On March 17, 2026, the Manitoba government introduced Bill 49, an amendment to the province's Business Practices Act (BPA) that would make it an unfair business practice for retailers to use consumers' personal data — or algorithmically determined information — to increase the price of goods for a specific consumer. The measure covers both in-store and online purchases, and explicitly extends the BPA's reach to online retailers and distributors (2).

"Protecting Manitobans from unfair pricing practices is essential to keeping life affordable," explained Public Service Delivery Minister Mintu Sandhu in a released statement (3). "These are first of their kind amendments and take aim at the misuse of personal data to inflate prices."

How algorithmic pricing works — and why it matters for Canadians

Dynamic pricing — adjusting prices based on demand, inventory or time of day — has been a feature of airline and hotel booking for decades. What is newer, and more troubling to consumer advocates, is personalized pricing: Using an individual shopper's profile to set a price specific to that person.

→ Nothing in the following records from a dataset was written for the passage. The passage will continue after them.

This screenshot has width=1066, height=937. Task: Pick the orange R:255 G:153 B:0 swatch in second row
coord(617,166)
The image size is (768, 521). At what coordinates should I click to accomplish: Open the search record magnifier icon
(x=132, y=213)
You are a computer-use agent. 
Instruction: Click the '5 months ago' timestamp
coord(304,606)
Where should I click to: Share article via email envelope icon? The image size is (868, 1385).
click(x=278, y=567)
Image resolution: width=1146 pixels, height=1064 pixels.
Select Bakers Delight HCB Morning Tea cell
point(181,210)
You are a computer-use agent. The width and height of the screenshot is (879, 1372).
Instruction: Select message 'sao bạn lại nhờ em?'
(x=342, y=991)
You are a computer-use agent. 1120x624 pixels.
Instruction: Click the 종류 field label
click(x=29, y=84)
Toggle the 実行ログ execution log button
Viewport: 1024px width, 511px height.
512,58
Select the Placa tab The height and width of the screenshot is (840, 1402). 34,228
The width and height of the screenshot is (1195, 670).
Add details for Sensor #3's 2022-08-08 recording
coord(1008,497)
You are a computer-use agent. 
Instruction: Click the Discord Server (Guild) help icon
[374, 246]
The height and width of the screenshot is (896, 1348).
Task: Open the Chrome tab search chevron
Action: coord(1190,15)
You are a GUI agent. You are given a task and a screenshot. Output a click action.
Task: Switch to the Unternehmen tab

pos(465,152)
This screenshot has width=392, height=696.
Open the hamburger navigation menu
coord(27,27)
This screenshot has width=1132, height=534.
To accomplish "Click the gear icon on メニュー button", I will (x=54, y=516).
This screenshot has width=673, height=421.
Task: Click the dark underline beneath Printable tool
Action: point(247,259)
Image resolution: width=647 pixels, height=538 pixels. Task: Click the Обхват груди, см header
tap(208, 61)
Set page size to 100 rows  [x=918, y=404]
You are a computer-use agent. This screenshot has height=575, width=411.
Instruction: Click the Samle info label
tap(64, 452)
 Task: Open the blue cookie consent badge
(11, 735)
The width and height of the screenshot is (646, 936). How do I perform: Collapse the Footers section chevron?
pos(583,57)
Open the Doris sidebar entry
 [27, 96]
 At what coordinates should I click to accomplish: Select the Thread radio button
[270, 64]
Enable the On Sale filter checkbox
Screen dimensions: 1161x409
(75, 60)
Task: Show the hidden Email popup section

Retailers collect enormous amounts of data through loyalty programs, apps, in-store tracking and online browsing. Algorithms then analyze that data to determine how price-sensitive a given shopper is. A customer who consistently buys premium cuts of meat and name-brand cereal, lives in a higher-income postal code and never compares prices might be charged more than a customer who regularly switches brands and uses coupons.

Canadians who are most generous with their data — loyal, frequent loyalty-card users — are, paradoxically, the most exposed.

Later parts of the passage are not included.